What Jesus reveals is the nature of God who forgives AND that forgiveness is the beginning of healing. Forgiveness does not mean being nice and putting everything back as it was. Last week I spoke about a young man who had been an awful lot of trouble to his family. Finally he has been charged by the police and committed to do something about his drinking, drug taking and his anger.
His mother has had to learn that to forgive means to move on! That she can forgive and NOT give in and allow him back home.

There is something of the healing of the paralytic here! Jesus says "Son, your sins are forgiven!" but then the man is told "Stand up, take up your mat and walk". I wonder what might go through his mind at a time like that? What will happen? Will I be able to do it? Can I stand on my own two feet?

It is only by giving it a go will he find out! Often the hardest thing about forgiveness is forgiving ourselves… and being game enough to discover that there is life when we get out of bed! and "seize the day".
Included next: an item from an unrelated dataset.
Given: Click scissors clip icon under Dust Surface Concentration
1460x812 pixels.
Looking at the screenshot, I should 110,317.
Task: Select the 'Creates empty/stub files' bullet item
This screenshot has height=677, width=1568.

Isaiah the prophet made known God's word to the people:

18 Do not remember the former things,
or consider the things of old.

25 I, I am He
who blots out your transgressions for my own sake,
and I will not remember your sins.

He was talking about the people leaving captivity — a re run of the leaving of Egypt and beginning in a NEW PROMISED LAND.
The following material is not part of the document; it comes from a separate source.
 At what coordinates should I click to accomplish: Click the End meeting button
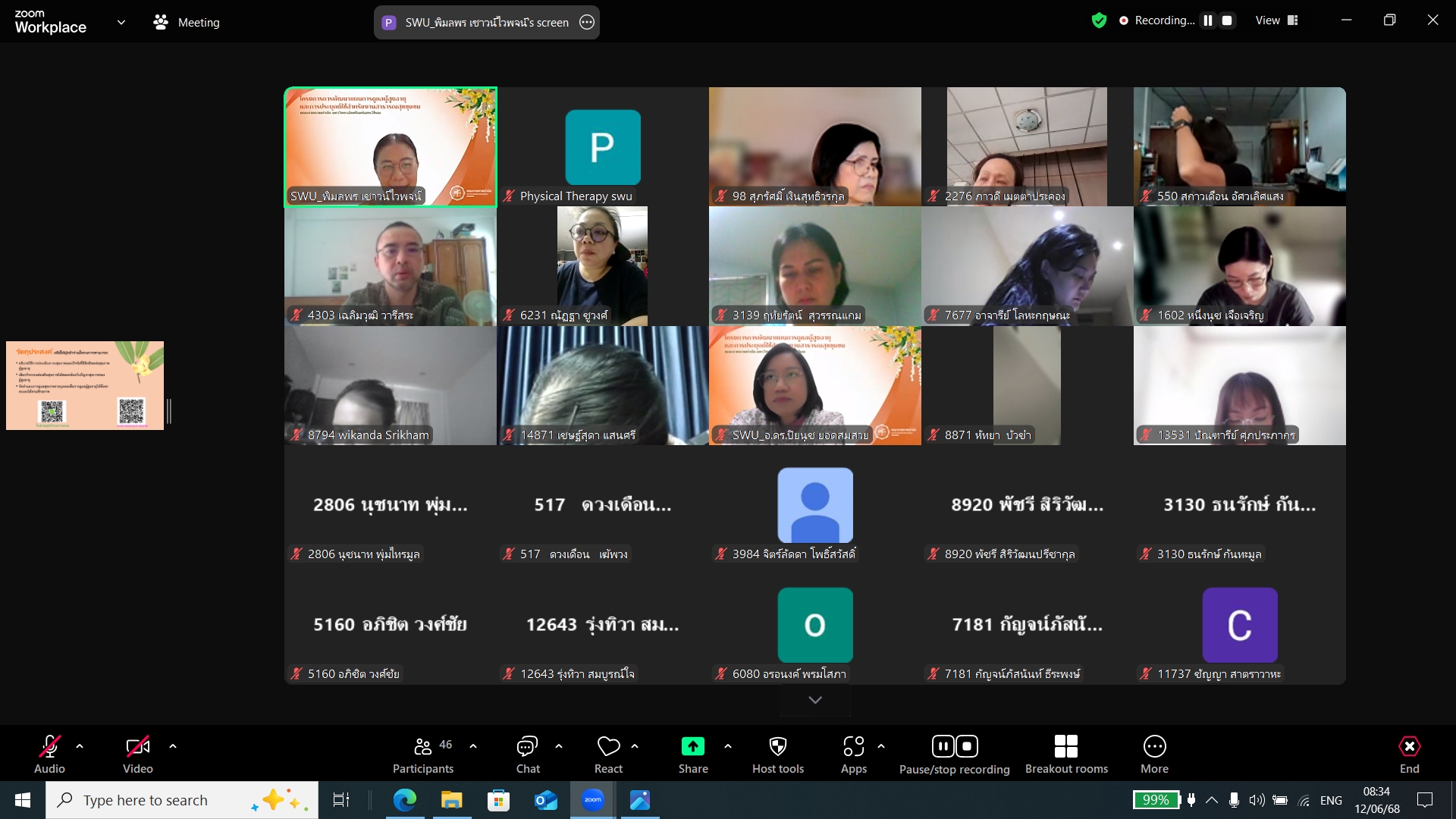coord(1409,755)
The people were to look for not a restoration of former things BUT an entirely new thing as they returned home from captivity.

One of the things I believe we need to do is grab hold of the forgiveness God gives. Possibly we can talk to a priest or spiritual director about sins which paralyse us and hold us back and be reassured again in a form of confession that we can discover liberation and healing in our relationship with God.